The biggest result against the forces of folly, though, has been in helping get TfL’s grotesque “Greenwich Waterfront Transit” completely cancelled, something which happened last week. As I wrote in November, this scheme sounded impressive – but was in fact nothing more than the world’s most expensive bus route.
It would simply have replaced the existing 472 service from North Greenwich to Thamesmead, using the same sort of rubber-tyred diesel buses, running at the exactly same frequency, and along almost exactly the same route and roads. (There would have been a tiny amount of new bus-only road in the Woolwich Arsenal development and in Western Way, near Belmarsh.)
It was the rest of us who would have noticed the difference. The GWT was expected to cost £20 million – absurd enough for a scheme offering no real new benefits beyond a fancy name. By this year, however, the cost had risen to £46 million – more than the entire annual bus subsidy for the whole of Wales!
The cancellation caused some predictable gibbering from the kind of people who still can’t accept that they no longer live in the golden days of economic boom and Ken Livingstone, with great tides of dosh lapping around to be flung at any pointless vanity project that shines in the light.

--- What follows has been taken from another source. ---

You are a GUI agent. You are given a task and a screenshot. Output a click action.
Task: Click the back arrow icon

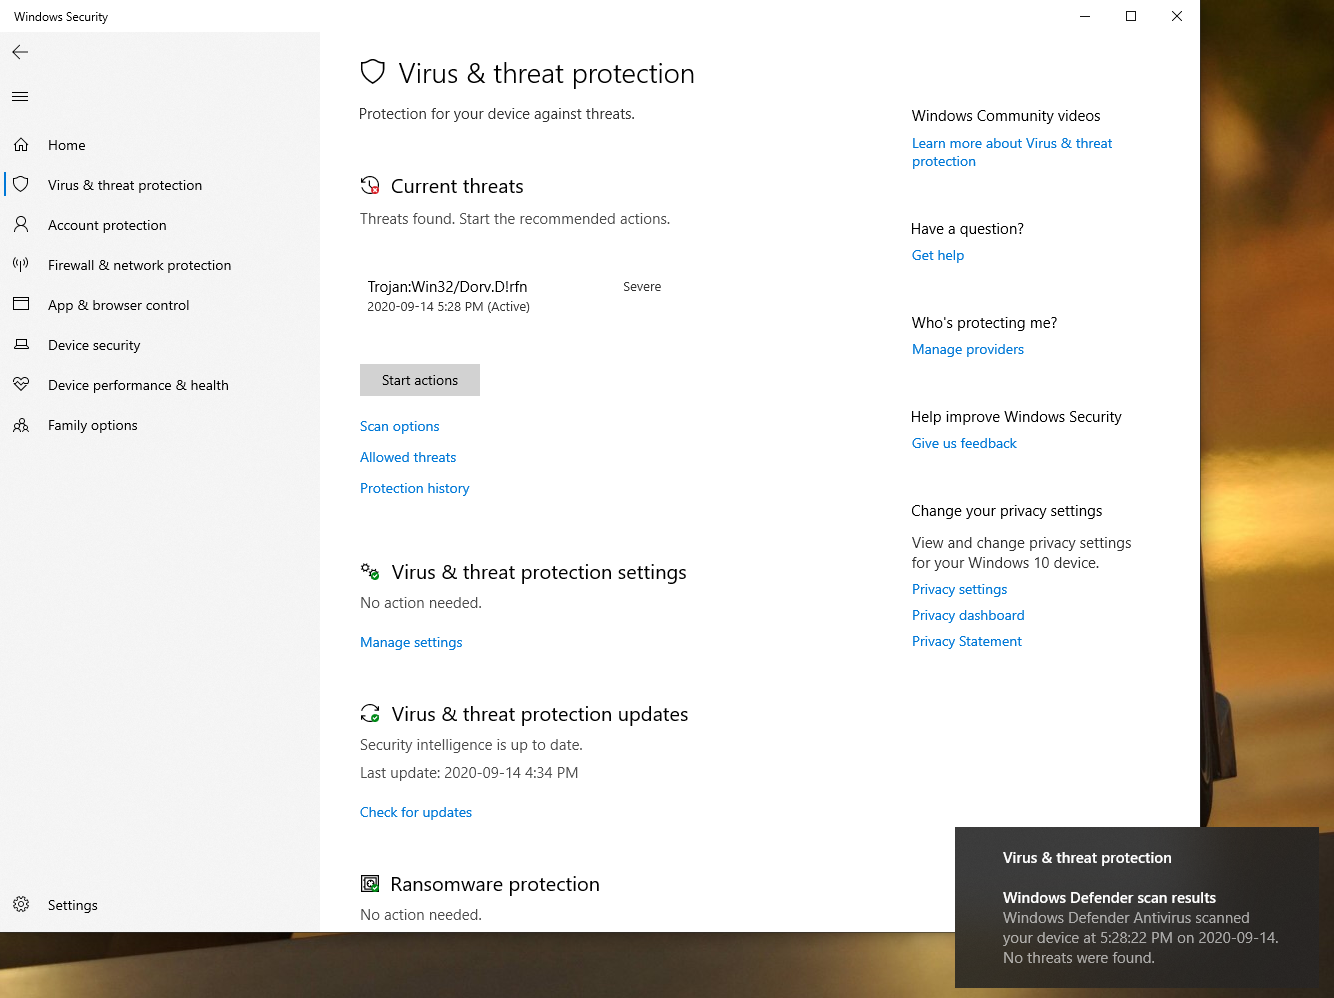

GWT’s demise left the people of the east of the borough “again bereft of an adequate transport network,” stormed Chris Roberts, Labour leader of Greenwich Council. “At a time when the Government is quite rightly looking for infrastructure projects to support the economy and keep people in work, the Mayor of London is cancelling them.”
One person Roberts’ furious denunciations understandably neglected to mention was the local MP, Nick Raynsford – also Labour – who said last year that he was dropping his support for the scheme because “I no longer consider it justifying the substantial costs involved.”
Raynsford is right. The GWT was in fact a conscious and gigantic con-trick on the long-suffering people of Thamesmead – deceiving them that they were getting, in Roberts’ words, a new “transport network” or “infrastructure project” when in fact they were getting neither of those things.
It would actually have reduced the chances of Thamesmead getting the real transport “infrastructure project” it needs, a tram or rail link, because the bureaucrats would have been able to wave the existence of GWT in the faces of anyone who asked.
So for the sake not just of taxpayer value but of the transport needs of the east of the borough, we should celebrate GWT’s demise this week.